Calm winds delivered a much-needed respite Monday to exhausted firefighters and gave them the chance to gain the upper hand on wildfires still burning throughout Southern California.

But even as firefighters gained control, the damage toll climbed.

In Yorba Linda, the official tally of homes lost was placed at 113. And, for the first time, somber residents returned to the Oakridge Mobile Home Park in Sylmar -- the “Beverly Hills of mobile home parks” -- where they saw a devastated neighborhood that looked more like a war zone than a country club.

“The firefight is over,” said Marlene Heisey, an information officer with the California Department of Forestry and Fire Protection to about 300 team commanders gathered at the Orange County command center. Later, in an interview, she said, Sunday “it was like a freight train coming through. That intensity has ended.”


Though they’re keeping a watchful eye on the wind and forecast, the Orange County Fire Authority’s Kris Concepcion said: “We have a good handle on things. We are now just making sure that everything in that fire area is cold.”

Fire officials reported more good news from the front lines. Firefighters achieved 95% containment of the 1,940-acre Tea fire, which started in Montecito on Thursday evening and damaged or destroyed 219 residences. The Sayre fire was 64% contained, and the Freeway Complex fire was 40% contained.

In all, 842 homes have been destroyed in the last several days, and more than 100 more damaged. The cause of the fires remains unknown.

“This has been a terrible, trying time for the families,” Los Angeles Mayor Antonio Villaraigosa said. “We’ve all seen the images on TV, but no one knows that better than the people who have lost their homes. No words can describe the size of this devastation. The truth is we haven’t seen a fire of this magnitude in decades.”
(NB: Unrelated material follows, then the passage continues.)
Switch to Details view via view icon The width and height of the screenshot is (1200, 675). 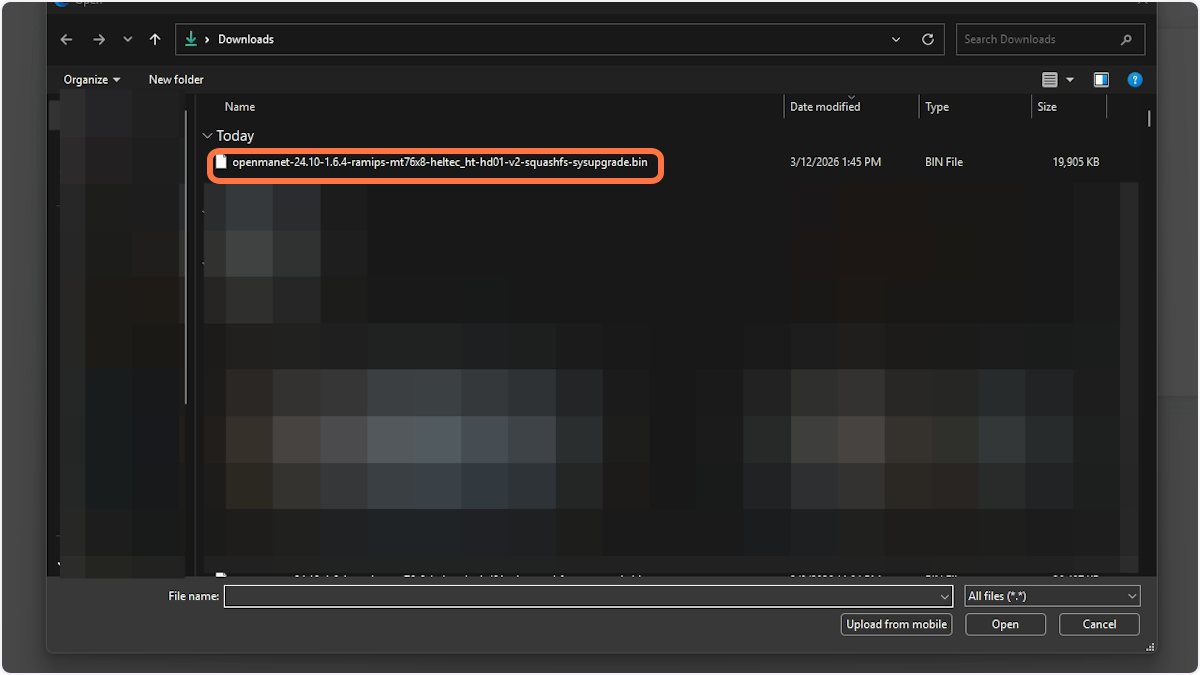[1052, 79]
Gov. Arnold Schwarzenegger requested a federal emergency declaration for Los Angeles, Orange, Riverside, San Bernardino and Santa Barbara counties to help offset the costs of the fires.
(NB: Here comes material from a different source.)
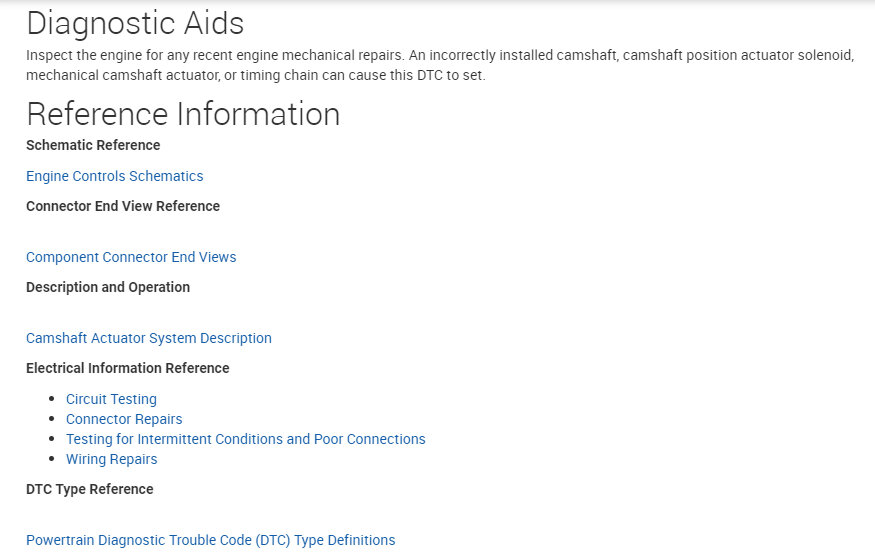Open Powertrain DTC Type Definitions link

coord(210,540)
The flames and wind didn’t discriminate. Unhealthy air, ash and a smoky haze hung over the parts of Southern California the flames didn’t directly touch. In Yorba Linda, several of the homes lost were sprawling and expensive. In Sylmar, the mobile homes belonged to retired bus drivers, schoolteachers and people of more modest means.


In some cases, residents knew they had tempted fate by living in the path of Southern California’s dangerous Santa Ana winds.

Vas and Kusum Arora watched the firefighters hang yellow “do not enter tape” and a red tag in front of the rubble of their two-story home on Big Horn Mountain Way in Yorba Linda. It had taken them years to find the home with beautiful views overlooking Chino Hills State Park, said Vas Arora, 67.

The threat of fire always lingered.

“I used to love my house,” Kusum Arora, 61, said. “But even so, every time the winds came, we felt bad. We knew it was dangerous, the strong winds gusting up from the canyon. But I never thought it would actually happen.”

They looked at the skeleton of their million-dollar home, the withered palm tree, some mangled metal.

“It was our dream home,” Vas Arora said, “but it was always in the back of my mind.”

Mike Chene and his wife, Julienne, thought they had done everything they could to protect their Yorba Linda home.

Last year they cut a fire break on a nearby hill and installed ice plant to slow any potential burning.


When they returned Monday, 47 hours after evacuating, they found only their chimney standing.

“The fire just moved too fast,” Mike Chene said. “It was a mile and a half away, then 30 minutes later it was on us.”

Rummaging through the ashes, they found a domino game, a couple of unburned books and a Marine statue. As they stood in the ruins of their home, they joked and laughed; Julienne Chene wiped away an occasional tear.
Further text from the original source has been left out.